QUALIFICATION DU JUGEMENT :
Contradictoire et en premier ressort.
EXPOSÉ DES FAITS ET DE LA PROCÉDURE :
Monsieur [L] [D] a accepté, le 3 août 2022, un contrat de prêt personnel, d’un montant de 21.600 € remboursable en 60 échéances mensuelles au taux de 4,60 % (taux annuel effectif global : 4,70 %), émise par la SA FRANFINANCE.
Il a saisi la Commission de Surendettement des Particuliers de la GIRONDE, laquelle a déclaré recevable son dossier de surendettement par décision rendue le 18 janvier 2024.
Saisi sur recours d’un des créanciers, le juge des contentieux de la protection de [Localité 3] a, par jugement rendu le 14 novembre 2024, déclaré irrecevable la demande de traitement de la situation de surendettement de Monsieur [L] [D].
Arguant du défaut de paiement des échéances ayant entraîné la déchéance du terme, la SA FRANFINANCE a, suivant acte introductif d’instance délivré le 28 mars 2025, fait assigner Monsieur [L] [D] devant le juge des contentieux de la protection de ce siège, aux fins de voir, sur le fondement des dispositions des articles L. 312-39 et R. 312-35 du code de la consommation, et sous le bénéfice de l’exécution provisoire :
— juger que la condamnation à intervenir sera prononcée en derniers et quittance pour tenir compte des acomptes versés par Monsieur [L] [D],
— condamner Monsieur [L] [D] à lui verser la somme de 18.432,98 €, augmentée des intérêts de retard au taux de 4,60 % à compter du 10 décembre 2024 sur la base d’une somme de 17.100,56 €,
— condamner Monsieur [L] [D] à lui verser la somme de 500 € sur le fondement de l’article 700 du code de procédure civile,
— condamner Monsieur [L] [D] aux entiers dépens de la procédure,
— ordonner la capitalisation des intérêts en application de l’article 1343-2 du code civil.
Pour l’exposé des moyens venant au soutien de ces demandes, il est renvoyé à l’acte de saisine.
A l’audience du 26 février 2026, au cours de laquelle l’affaire a été retenue après plusieurs renvois contradictoires justifiés par la nécessité pour les parties d’échanger leurs conclusions et pièces, la SA FRANFINANCE, représentée par son conseil, a repris les termes de son acte introductif d’instance.

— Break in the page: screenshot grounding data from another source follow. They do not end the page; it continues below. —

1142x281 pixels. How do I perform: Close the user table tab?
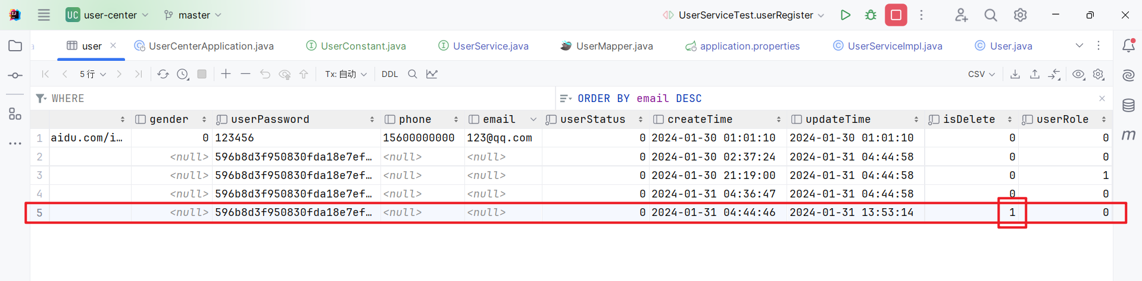coord(113,45)
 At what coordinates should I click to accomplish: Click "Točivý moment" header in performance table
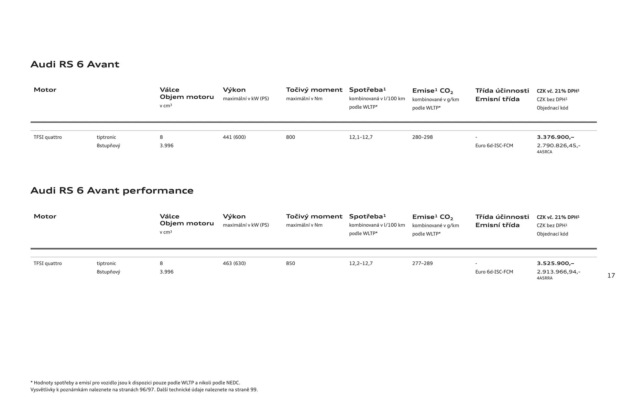click(x=314, y=216)
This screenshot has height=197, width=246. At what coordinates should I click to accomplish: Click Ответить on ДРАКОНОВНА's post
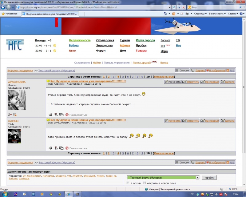pyautogui.click(x=191, y=82)
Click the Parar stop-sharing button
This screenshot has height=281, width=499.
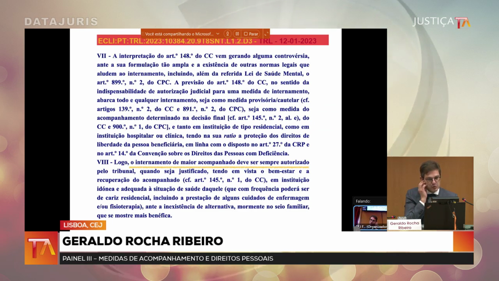(251, 34)
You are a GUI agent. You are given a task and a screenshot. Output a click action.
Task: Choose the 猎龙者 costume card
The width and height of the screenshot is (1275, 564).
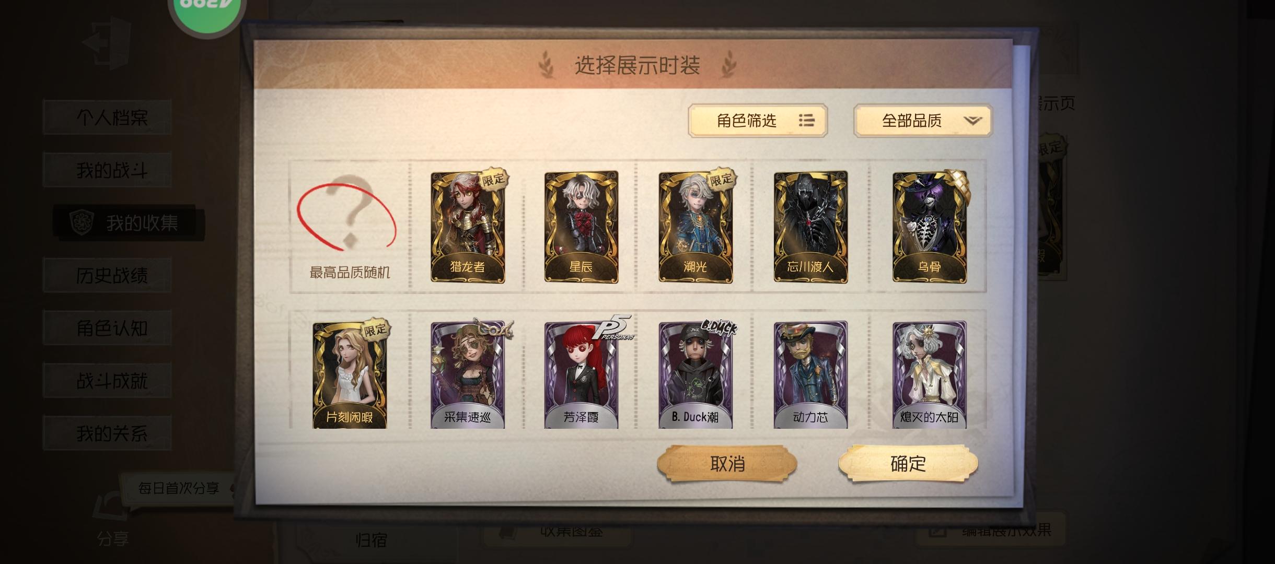tap(468, 226)
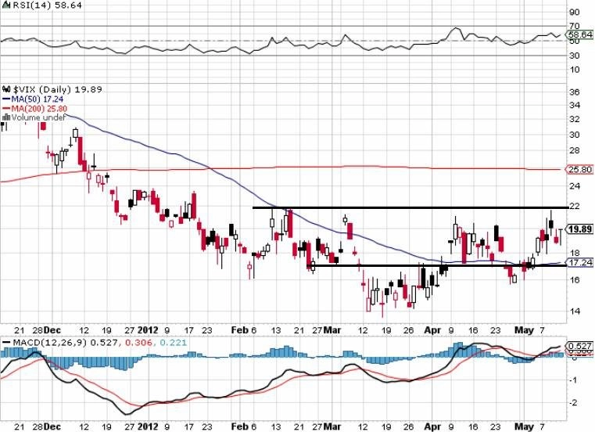Image resolution: width=595 pixels, height=432 pixels.
Task: Click the 2012 label on MACD axis
Action: tap(148, 427)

Interrogée par la juridiction, elle soutient que son action n’est pas forclose et qu’elle a respecté ses obligations précontractuelles et contractuelles de sorte qu’elle n’encourt pas de sanction. Elle précise que Monsieur [L] [D] a procédé au paiement de quelques acomptes, soit 800 € au 18 mars 2025.
En défense, Monsieur [L] [D], n’a ni comparu ni été représenté à l’audience. Bien que représenté au cours de la procédure, il n’a jamais formulé de prétentions ni présenté de moyens de défense.
L’affaire a été mise en délibéré au 29 mai 2026.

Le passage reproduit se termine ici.